O presidente da Assembleia Legislativa de Minas Gerais (ALMG) pediu, nesta quarta-feira (9), à equipe do governador Romeu Zema (Novo), uma revisão no modelo de concessão de rodovias da Região Metropolitana de Belo Horizonte (RMBH). Segundo o emedebista, os projetos de repasse da gestão das estradas à iniciativa privada precisam conter mecanismo para impedir que motoristas que passem duas vezes por um mesmo local em um mesmo dia não precisem pagar duas tarifas de pedágio.
“É importante que o governo faça uma revisão, especialmente àqueles motoristas que, porventura, passam mais de uma vez (ao dia) no pedágio. Precisamos ter algum avanço nesse sentido. O governo precisa fazer estudos e se sensibilizar nesse sentido, para que a gente tenha, principalmente, investimentos nas rodovias, mas, mais do que isso, que não possamos penalizar quem passa mais de uma vez nas rodovias metropolitanas”, disse, a jornalistas.
O pedido de Tadeu acontece em meio à apresentação, por parte do governo, de uma tática de cobrança baseada em pórticos. A ideia é que os condutores paguem tarifas calculadas a partir do tamanho do trecho percorrido. A estratégia de pórticos é uma das bases do plano de concessão das rodovias do Vetor Norte da Grande BH.
Olho nos pórticos
Os pórticos compõem um modelo chamado de “free flow”. A diretriz também compõe o projeto de concessão da Via Liberdade, nome dado a uma porção da BR-356 que terá a gestão cedida.

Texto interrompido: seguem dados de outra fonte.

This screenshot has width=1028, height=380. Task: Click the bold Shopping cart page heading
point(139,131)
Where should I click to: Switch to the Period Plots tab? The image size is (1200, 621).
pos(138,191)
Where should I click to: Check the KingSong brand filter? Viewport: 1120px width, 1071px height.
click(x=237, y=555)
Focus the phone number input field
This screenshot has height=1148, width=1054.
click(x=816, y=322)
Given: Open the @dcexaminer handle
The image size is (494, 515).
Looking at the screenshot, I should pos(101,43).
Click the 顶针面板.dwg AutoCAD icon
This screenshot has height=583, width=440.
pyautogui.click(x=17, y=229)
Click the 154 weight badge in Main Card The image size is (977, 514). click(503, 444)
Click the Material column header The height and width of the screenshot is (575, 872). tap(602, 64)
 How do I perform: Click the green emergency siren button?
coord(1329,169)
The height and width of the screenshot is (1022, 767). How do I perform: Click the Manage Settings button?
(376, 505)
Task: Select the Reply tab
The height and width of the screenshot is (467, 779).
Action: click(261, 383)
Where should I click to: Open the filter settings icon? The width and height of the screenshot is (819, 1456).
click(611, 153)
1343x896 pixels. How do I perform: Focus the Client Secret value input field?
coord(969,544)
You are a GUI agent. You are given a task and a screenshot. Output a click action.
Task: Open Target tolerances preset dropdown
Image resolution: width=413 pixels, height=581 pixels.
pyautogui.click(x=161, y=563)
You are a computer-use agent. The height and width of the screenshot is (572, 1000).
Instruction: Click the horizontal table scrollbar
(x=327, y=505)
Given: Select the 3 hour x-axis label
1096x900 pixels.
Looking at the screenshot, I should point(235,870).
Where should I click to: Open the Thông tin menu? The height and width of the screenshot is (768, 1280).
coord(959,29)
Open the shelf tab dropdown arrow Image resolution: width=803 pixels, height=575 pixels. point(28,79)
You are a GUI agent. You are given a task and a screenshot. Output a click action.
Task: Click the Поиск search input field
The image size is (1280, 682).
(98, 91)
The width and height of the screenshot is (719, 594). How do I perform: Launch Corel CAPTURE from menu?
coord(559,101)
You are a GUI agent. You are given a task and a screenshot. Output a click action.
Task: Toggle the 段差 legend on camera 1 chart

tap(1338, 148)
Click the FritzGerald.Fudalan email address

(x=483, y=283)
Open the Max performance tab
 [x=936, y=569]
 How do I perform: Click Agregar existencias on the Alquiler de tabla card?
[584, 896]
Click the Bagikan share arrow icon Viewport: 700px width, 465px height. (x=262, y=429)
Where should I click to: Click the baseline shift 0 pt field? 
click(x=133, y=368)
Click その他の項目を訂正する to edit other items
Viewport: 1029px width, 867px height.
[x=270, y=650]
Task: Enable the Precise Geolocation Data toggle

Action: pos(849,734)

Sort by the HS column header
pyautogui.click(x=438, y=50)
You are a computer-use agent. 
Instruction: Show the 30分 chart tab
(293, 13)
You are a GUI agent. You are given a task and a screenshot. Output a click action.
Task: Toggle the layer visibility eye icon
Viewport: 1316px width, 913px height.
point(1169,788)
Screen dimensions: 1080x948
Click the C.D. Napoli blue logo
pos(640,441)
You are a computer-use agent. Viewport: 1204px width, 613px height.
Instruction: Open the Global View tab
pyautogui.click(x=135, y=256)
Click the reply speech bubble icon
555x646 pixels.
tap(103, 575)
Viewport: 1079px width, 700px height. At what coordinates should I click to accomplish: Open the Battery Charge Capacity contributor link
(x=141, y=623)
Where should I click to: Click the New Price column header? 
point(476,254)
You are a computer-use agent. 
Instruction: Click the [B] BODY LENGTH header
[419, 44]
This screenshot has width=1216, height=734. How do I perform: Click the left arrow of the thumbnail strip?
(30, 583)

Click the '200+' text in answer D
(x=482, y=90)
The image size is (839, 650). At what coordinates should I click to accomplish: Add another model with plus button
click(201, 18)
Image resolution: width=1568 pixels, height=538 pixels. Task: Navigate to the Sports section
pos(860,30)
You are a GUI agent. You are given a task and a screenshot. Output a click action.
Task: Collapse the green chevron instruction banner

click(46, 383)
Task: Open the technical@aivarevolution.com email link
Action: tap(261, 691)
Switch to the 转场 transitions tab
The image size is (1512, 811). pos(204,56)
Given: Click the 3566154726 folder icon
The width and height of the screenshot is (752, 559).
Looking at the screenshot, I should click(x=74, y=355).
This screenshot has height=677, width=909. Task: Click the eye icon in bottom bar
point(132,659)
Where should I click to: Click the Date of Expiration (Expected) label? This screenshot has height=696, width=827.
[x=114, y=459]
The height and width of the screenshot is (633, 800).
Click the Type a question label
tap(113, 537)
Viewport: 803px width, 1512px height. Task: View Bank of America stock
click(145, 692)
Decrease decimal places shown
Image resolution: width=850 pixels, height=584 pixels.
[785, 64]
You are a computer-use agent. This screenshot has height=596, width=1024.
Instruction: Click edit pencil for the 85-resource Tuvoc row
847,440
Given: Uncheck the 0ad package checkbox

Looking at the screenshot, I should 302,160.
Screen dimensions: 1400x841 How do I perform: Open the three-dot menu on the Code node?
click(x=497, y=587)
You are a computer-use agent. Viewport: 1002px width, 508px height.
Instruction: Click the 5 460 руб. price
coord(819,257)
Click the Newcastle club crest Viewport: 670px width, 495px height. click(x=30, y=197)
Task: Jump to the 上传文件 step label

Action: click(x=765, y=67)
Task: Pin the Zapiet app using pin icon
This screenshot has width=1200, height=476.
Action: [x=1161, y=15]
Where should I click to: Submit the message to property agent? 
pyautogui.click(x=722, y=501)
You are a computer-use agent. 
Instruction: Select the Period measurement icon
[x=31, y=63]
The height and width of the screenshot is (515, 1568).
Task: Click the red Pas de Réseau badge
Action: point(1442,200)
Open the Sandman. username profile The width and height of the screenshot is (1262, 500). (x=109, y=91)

No que tange ao Vetor Norte, o governo mineiro chegou a detalhar a deputados, no mês retrasado, os preços a serem praticados em algumas fatias do lote.
A título de exemplo, a projeção detalha os preços a serem praticados no pórtico da MG-010, entre Belo Horizonte e Vespasiano, ao longo de 30 dias. Na primeira passagem pelo dispositivo, que vai se basear na placa do veículo e no tipo de automóvel para fazer o cálculo, o condutor terá de pagar R$ 1,45. Na décima passagem com o mesmo carro, o valor imposto ao motorista será de R$ 1,34.
O preço segue caindo gradativamente e, na vigésima passagem, será de R$ 1,05. Na trigésima vez, o valor cairá para R$ 0,82.
“Temos que entender – e estamos acompanhando – que os pedágios são, infelizmente,de certa forma, uma realidade no estado. Falo ‘infelizmente’ porque o natural e o necessário era que o governo fizesse os investimentos em rodovias. Mas, em alguns casos, para que a gente tenha os investimentos de forma mais ágil, essa questão da concessão é fundamental”, apontou Tadeu Leite nesta quarta.
Agência reguladora estagnada
Ainda no tema mobilidade, a Assembleia analisa, desde o ano passado, o projeto de lei para a criação da Agência Reguladora de Transportes do Estado de Minas Gerais (Artemig). O texto está pronto para ser votado em segundo turno, mas quatro vetos de Zema trancam a pauta do plenário.
Defensor da criação da agência, o presidente da Assembleia afirmou que a votação acontecerá tão logo governistas e oposicionistas cheguem a um acordo quanto aos vetos.
“Precisamos de uma agência que possa fazer a regulação das concessões rodoviárias em Minas Gerais, porque não podemos ter apenas contratos, pedágios, enfim, sem ninguém fazendo essa fiscalização autônoma e independente”, opinou.